** Extract to read **
======

Compilation album by Kirsty MacColl
- Released: 7 April 2014
- Length: 155:25
- Label: Salvo

Kirsty MacColl chronology
| A New England: The Very Best of Kirsty MacColl (2013) | All I Ever Wanted: The Anthology (2014) |  |

= All I Ever Wanted: The Anthology =

All I Ever Wanted: The Anthology is a two-disc compilation by the British singer and songwriter Kirsty MacColl, released by Salvo in 2014. The set contains 43 tracks from across MacColl's career and a 32-page booklet.

==Critical reception==

Upon release, Mark Deming of AllMusic described MacColl's songwriting as "witty, disarmingly honest, eclectic, and adventurous", and added: "All I Ever Wanted is a suitably thorough and tremendously entertaining look at an artist who left behind a small but impressive legacy." The compilation was also included on AllMusic's "Favorite Compilations" list as part of their "Best of 2014". Andy Gill of The Independent considered MacColl "[the] most English of talents" and noted her "winning blend of strength and fragility, vocally and lyrically".

======

** Raw data **
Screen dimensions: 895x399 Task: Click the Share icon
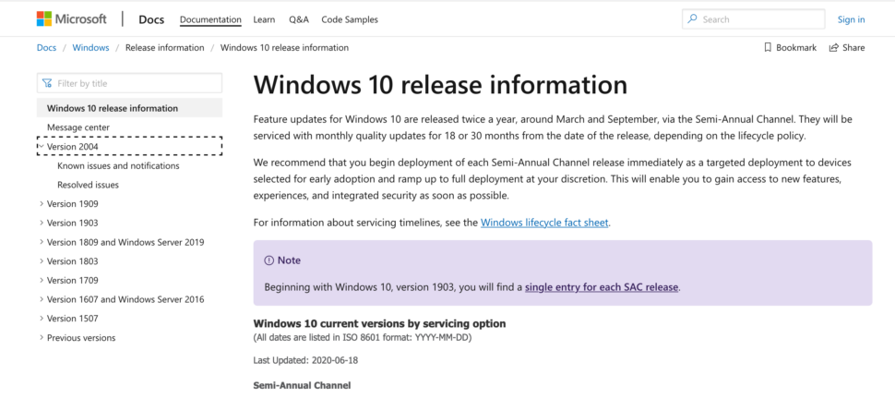(834, 47)
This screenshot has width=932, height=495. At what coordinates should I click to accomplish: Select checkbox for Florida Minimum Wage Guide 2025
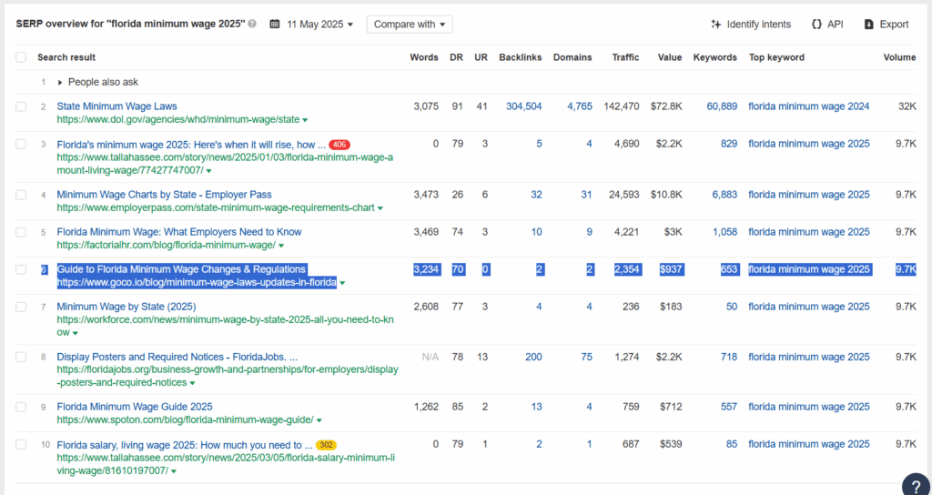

======

** To do **
According to the article on the album, how many tracks does the compilation contain? The listing is separate material and has no connection to the article on the album.

** Result **
43 tracks.